À vrai dire, il ne se sentait absolument pas d'humeur sociable aujourd'hui, même s'il adorait Dominique et ses partenaires de jeu.
Le réalisateur déposa ses documents de travail sur la table et prit son porte-clés. Il remarqua, au passage, ce que son acteur tenait dans ses doigts fins et longs, mais il ne fit aucun commentaire. Le connaissant, il ne fallait pas trop insister.
- Très bien. À tout à l'heure et s'il y a quoi que ce soit, je suis là, ok ?
Il marmonna une vague salutation lorsqu'il s'en alla, l'air un peu hagard.
Le plateau se vidait tranquillement de ses dizaines d'artisans. Il ne restait que quelques techniciens obligés de continuer leurs tâches respectives pour prendre de l'avance. Boris s'empressa de reprendre sa lecture là où il l'avait laissé, impatient de retourner à cette si belle plume, à cette histoire qui commençait déjà à le toucher au plus haut point.
''... en me traitant au passage de «pédé». Comme si c'était u sa façon de me dire toute son aversion.
Je suis resté là, hébété. Et j'ai séché les cours l'après-midi... Mon courage avait disparu.
Le lendemain, toute ma classe était au courant pour moi et mon affection pour Jérémy et tout le dégoût que je lui inspirais. Aucun élève n'a pris ma défense, à part mon frère. On traitait Jérémy comme si c'était une victime, comme si c'était malheureux pour lui d'être aimé par un homme. Si certains n'étaient pas homophobes, ils ont quand même laissé faire les choses ou ils ont eu peur de prendre ma défense. Dire que je considérais certains comme mes amis...
Et moi, j'avais mal. Je me suis retrouvé bien seul. J'avais envie d'être six pieds sous terre. J'étais encore si fragile, j'avais de nouveau honte de moi, de ce que j'étais. Je voulais hurler. Je restais en silence et j'encaissais. Plus rien n'allait. Rien.
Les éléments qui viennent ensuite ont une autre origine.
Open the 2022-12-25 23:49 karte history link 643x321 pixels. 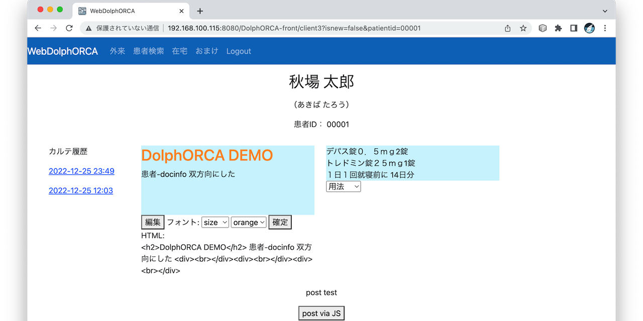81,171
Celui dont j'avais tant rêvé, aimé en secret, s'était transformé en véritable monstre. Un poison pour mon cœur, qui se faisait écraser de douleur... Il s'était mis à me détester. Il avait honte de ce que je lui avais avoué, alors il s'était mis à me dénigrer pour se venger. Il était particulièrement doué pour me faire la vie dure, je vous le dis, tout autant que les autres d'ailleurs... C'était déjà douloureux de se faire rejeter par l'être que l'on aime, ça l'était encore plus de devoir subir sa haine et le manque d'ouverture d'esprit de personnes tierces.
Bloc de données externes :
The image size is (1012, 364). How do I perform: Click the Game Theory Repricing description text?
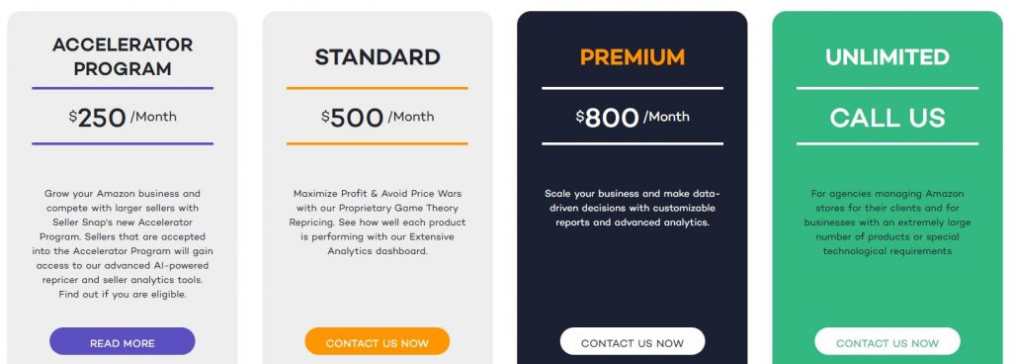378,222
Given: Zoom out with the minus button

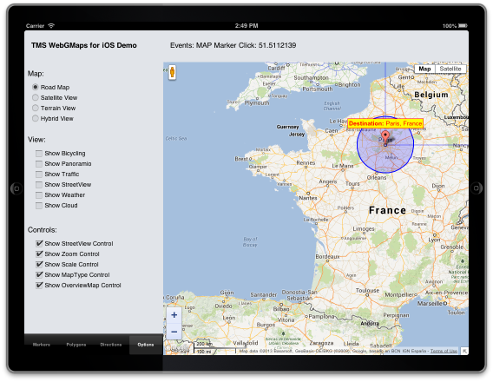Looking at the screenshot, I should click(x=174, y=332).
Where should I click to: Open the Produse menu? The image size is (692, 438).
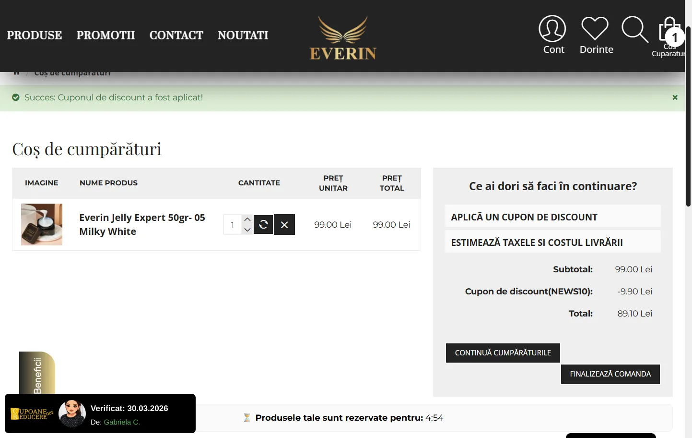click(35, 36)
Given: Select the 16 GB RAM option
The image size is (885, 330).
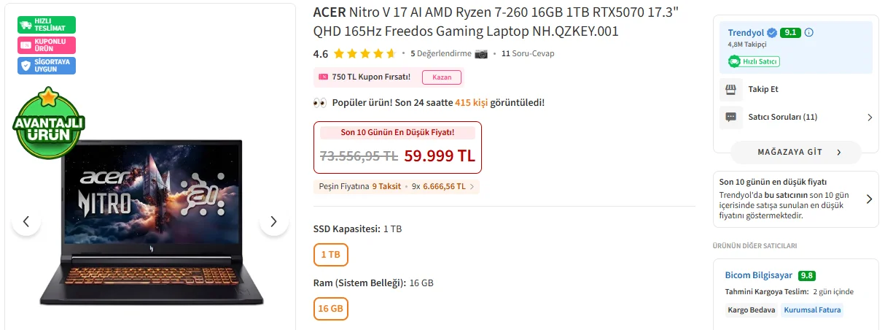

Sans retour possible, je me suis vu plonger dans un enfer quotidien, encaisser sans broncher les pires insultes, les pires moqueries qu'on puisse inventer.
Jérémy me disait que j'étais qu'un pervers, que je le dégoutais, qu'il aurait préféré que je crève du sida plutôt que je l'aime. Lui et ses deux meilleurs amis me disaient sans cesse que je ne méritais pas d'exister, que je n'étais pas un homme. Ils faisaient saigner mon cœur, j'étais sans cesse ramené au fait que j'avais fait l'erreur d'avouer mes sentiments.
Les autres me disaient que j'étais une tafiole, une tarlouze, un pédale, une pute, un suceur de queues, que j'étais bon qu'à me faire enculer. Ils me disaient que j'étais contre-nature, que j'étais une plaie, un être répugnant et "dangereux"... On me rabaissait sans arrêt et on me disait que je ne valais rien. On se moquait quand je passais dans le coin en s'écriant des choses comme ''désolé pas de petit bisou pour moi !'', ''beurk t'aimes les queues...'', "Tu dois être un vrai garage à bites, tu dois aimer ça d'en avoir plein le cul... Va donc te suicider, t'es un gros dégueu...", "T'approches pas, je veux pas être vu seul avec toi..." ou en m'imitant comme une grande folle...
Ils répandaient des rumeurs infondées à mon sujet, sur ma sexualité, comme quoi je rêvais de me faire mettre par 5 mecs, que je devais être une «bonne fille» au lit, que j'avais déjà sucé tel garçon peu populaire du lycée, etc.
Et j'en passe...
Vous voyez le genre, monsieur Jourdan...
Les insultes, c'était rien. Ça m'atteignait, ça me faisait mal, bien sûr. J'en pleurais quand j'étais seul. J'étais capable de refouler mes émotions devant les autres, être de glace. Cette absence de réaction ne leur plaisait pas et ils devenaient de plus en plus violents en paroles et en gestes. Ils étaient déterminés à me faire souffrir le plus possible.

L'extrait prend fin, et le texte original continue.